In fact there were three remarkable things in the presentation. First, the subject and motivation. Heart disease is the first cause of mortality in all western countries, so anything that can help here has tremendous potential. The presentation style was also one of the best in the conference. While the subject was technical, Michelle made her presentation very accessible, I think everybody understood the problem, the contribution of the technique and the impact. And of course, the results of the technique were incredible. With state-of-the-arts tools, doctors are capable of detecting 39% of the zones impacted by disease. With the new technique, the rate bumps up to 91%! On top of this, this paper is iconic of the visweek discussions as one key change is the move from the rainbow colormap, universally decried by the Vis community.
The following presentation was from Lyn Bartram on Ambient and Artistic Visualization for Residential Energy Use Feedback, or in other words, in devices that show power consumption, with a catch. Those in the study were unobtrusive, designed not to stick out in the house, and artistic, so more focused on the aesthetics than on conveying exact information. The image below is one example of ambient power consumption displays, where the the more waves on the backsplash, the more power the house is using.
In any of the displays presented, in fact, users couldn’t read data directly. But they could guess if there was a power draw or not, or if their current activity was causing high consumption or not.
The Capstone Talk
We were very fortunate to welcome Amanda Cox to close this amazing week. Amanda is a very cool choice for a capstone. For one, everybody knew her work. Also, while what she does is very related to visweek-style visualization, it requires very different qualities. V isualization for storytelling is not the main focus of the infovis research. And conversely, this research isn’t always constrained by strict deadlines or design. Yet she and researchers have a lot of concepts in common.
With that in mind, she helped us understand how she work. The one point she really wanted to carry across is that as journalists, they don’t show a bunch of data, but first find an angle which they then illustrate with data. In her words: what if the front page of the Times read “Here are some words. We hope you’ll find some of them interesting”? and yet instead articles have carefully crafted, engaging titles.
To draw the user in, the NYT graphics team rely on two main techniques. First, they don’t try to show every data point they have (more on that shortly). Second, they rely on the annotation layer. Interestingly, I notice that virtually none of the visweek applications have any form of annotation layer. By this she refers to notes and text that appears close to the actionable parts of the visualizations. One common framework that is used in NYT visualizations is the “stepper”, their “interactive slides” system. You often see in one corner of their designs consecutive numbers one next to another with a “next” button, so the user can make their way through the explanation or go back to any previous point. Well, this stepper model allows the team to provide new explanations with each slide.
Since they are so comfortable with annotations, the NYT team is ok with using unique, non-recyclable visualizations. I really appreciated what she confirmed when she answered questions, that they don’t really care about using novel visualizations that most readers never saw before, versus very traditional ones. Amanda claims that if they use innovative (but commented) forms, they do lose some readers but “the net joy remains positive”. They are very mindful of finding clever, relevant ways to represent the data, versus either familiar templates or bleeding edge forms.
Finally, she insisted that design is hierarchy, that is, knowing is important and what is not as important. This goes beyond the choice to not show every data point that we alluded to earlier, but it’s also about what to highlight and what to downtone. Mastering this balance is critical to achieve the signature NYT style.

## Extracted material
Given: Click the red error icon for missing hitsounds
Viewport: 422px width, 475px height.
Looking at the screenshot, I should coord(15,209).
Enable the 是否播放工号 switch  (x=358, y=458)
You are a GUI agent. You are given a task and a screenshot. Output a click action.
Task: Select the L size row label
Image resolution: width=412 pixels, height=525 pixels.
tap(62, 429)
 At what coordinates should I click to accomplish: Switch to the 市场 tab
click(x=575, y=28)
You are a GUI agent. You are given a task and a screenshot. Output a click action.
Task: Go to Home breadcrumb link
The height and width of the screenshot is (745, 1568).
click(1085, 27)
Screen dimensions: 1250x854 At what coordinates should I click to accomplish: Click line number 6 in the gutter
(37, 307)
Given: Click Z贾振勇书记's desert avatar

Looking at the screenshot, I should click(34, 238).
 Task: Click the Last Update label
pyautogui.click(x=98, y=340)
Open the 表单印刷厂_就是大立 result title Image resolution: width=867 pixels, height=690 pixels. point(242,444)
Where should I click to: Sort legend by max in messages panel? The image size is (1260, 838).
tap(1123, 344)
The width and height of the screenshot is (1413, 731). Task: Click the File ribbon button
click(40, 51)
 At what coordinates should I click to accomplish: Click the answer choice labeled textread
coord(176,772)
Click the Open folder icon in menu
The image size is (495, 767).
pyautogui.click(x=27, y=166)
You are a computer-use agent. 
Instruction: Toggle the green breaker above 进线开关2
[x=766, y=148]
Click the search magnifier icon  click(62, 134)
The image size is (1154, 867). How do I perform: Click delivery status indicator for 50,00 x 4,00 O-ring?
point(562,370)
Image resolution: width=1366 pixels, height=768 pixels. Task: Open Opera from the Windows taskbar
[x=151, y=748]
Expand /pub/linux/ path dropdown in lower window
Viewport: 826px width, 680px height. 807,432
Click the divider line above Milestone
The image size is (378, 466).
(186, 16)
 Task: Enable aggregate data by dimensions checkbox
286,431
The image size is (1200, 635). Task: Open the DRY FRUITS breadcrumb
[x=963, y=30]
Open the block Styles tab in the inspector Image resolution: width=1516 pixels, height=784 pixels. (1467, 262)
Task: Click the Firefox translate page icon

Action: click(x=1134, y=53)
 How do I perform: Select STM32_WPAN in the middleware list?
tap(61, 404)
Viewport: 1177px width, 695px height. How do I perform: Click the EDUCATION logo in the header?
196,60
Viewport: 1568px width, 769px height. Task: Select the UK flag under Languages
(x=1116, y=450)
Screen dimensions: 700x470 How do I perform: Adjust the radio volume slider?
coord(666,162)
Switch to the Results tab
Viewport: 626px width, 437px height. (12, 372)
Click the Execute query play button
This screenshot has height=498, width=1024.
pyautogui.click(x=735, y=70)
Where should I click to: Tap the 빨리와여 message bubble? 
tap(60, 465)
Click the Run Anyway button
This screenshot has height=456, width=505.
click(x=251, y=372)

## What to produce
Extract the portion of the VisWeek write-up that begins at the words "In any of the" and stops after "consumption or not.", copying it word for word. The items play no part in what comes next.

## Answer area
In any of the displays presented, in fact, users couldn’t read data directly. But they could guess if there was a power draw or not, or if their current activity was causing high consumption or not.